Die Ministerin und Facebook

 

Frank Kemper, stv. Chefredakteur

Sie werden keine Freunde mehr, Verbraucherschutzministerin Ilse Aigner (CSU) und Facebook. Vor Jahresfrist kündigte die streitbare Bayerin öffentlich an, ihren Facebook- Account zu löschen – aus Protest gegen mangelnden Datenschutz beim Social Network. Diese Aktion brachte ihr überwiegend Spott und Häme ein, zeigte sie doch die Verzweiflung einer Politikerin, die ihre Regeln einem Unternehmen aufzwingen will, das zwar in unserem Rechtsraum agiert, sich dabei aber auf die Gesetze des US-Bundesstaates Kalifornien beruft.

Jetzt der nächste Plan: Unternehmen, die auf Websites werben, die von Unternehmen betrieben werden, die sich nicht an deutsche Datenschutzbestimmungen halten (also kurz: Facebook), sollen dafür Strafe zahlen. Das passt zum Aigner’schen Politikstil: Wenn der direkte juristische Zugriff auf ein ausländisches Unternehmen nicht klappt, müssen andere Wege gefunden werden, das Unternehmen zum Einlenken zu bewegen.

Der Aigner-Plan erscheint komplett realitätsfremd: Man stelle sich einfach einmal vor, die Anzeigenkunden dieser Zeitschrift würden in Haftung genommen für irgendwelche Verstöße, die sich Redaktion oder Verlag zuschulden kommen lassen – absurd. Es erscheint bei den derzeitigen Machtverhältnissen im Bundesrat recht unwahrscheinlich, dass dieses Gesetz jemals Realität wird, und wenn doch, dürfte es die erste Überprüfung durch ein etwas höheres Gericht kaum überstehen.

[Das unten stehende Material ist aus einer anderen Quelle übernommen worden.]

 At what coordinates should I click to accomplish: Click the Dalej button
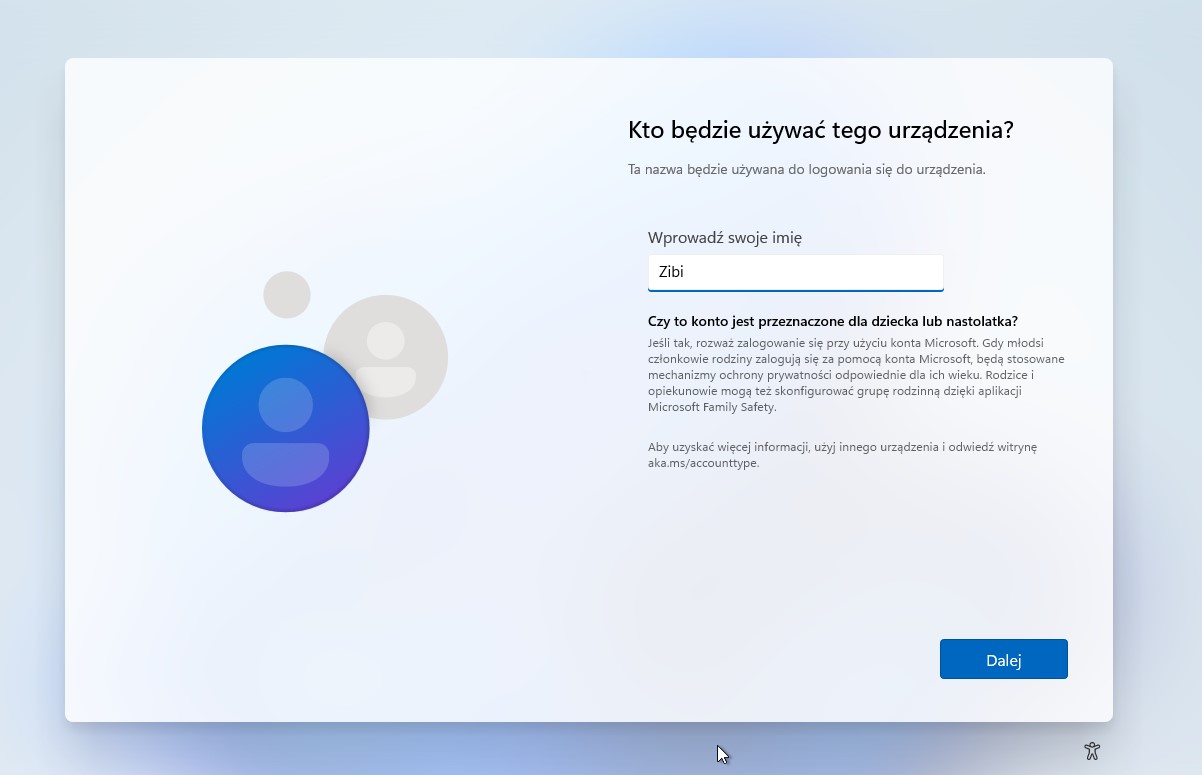point(1003,659)
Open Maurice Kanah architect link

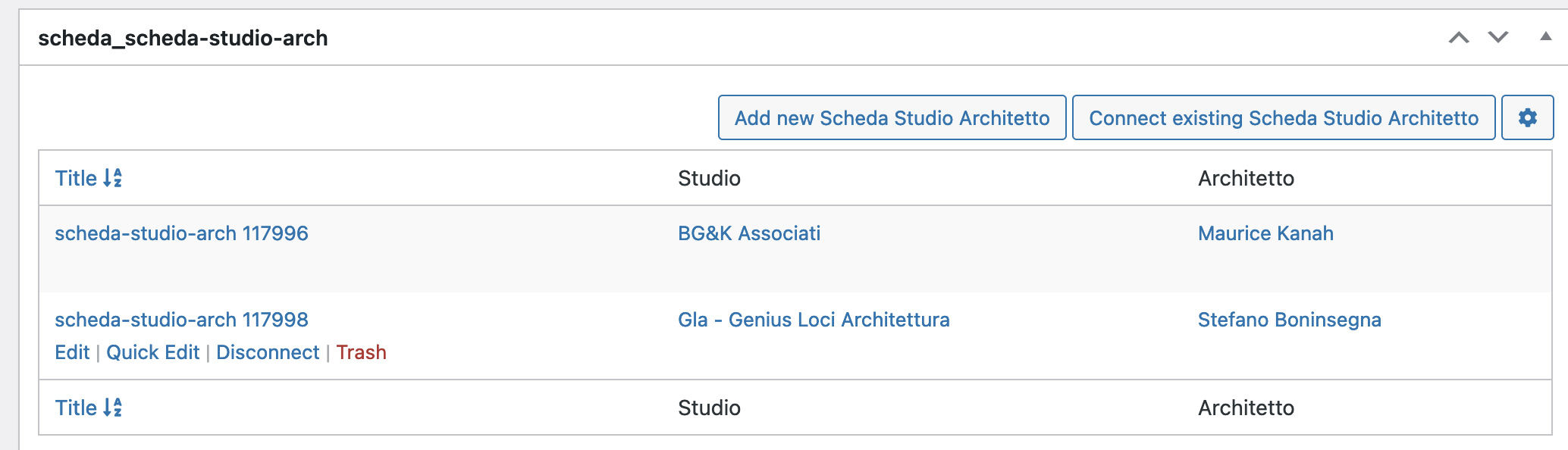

Was bleibt, ist das Erstaunen darüber, dass die Bundesregierung immer noch nicht in der Lage ist, adäquat mit dem neuen Medium Internet umzugehen. Vielleicht wäre es an der Zeit, ein Internet- Ministerium zu gründen, das sich dann nicht mehr um EHEC, Agrarsubventionen und das momentan laufende „Jahr des Waldes“ kümmern muss.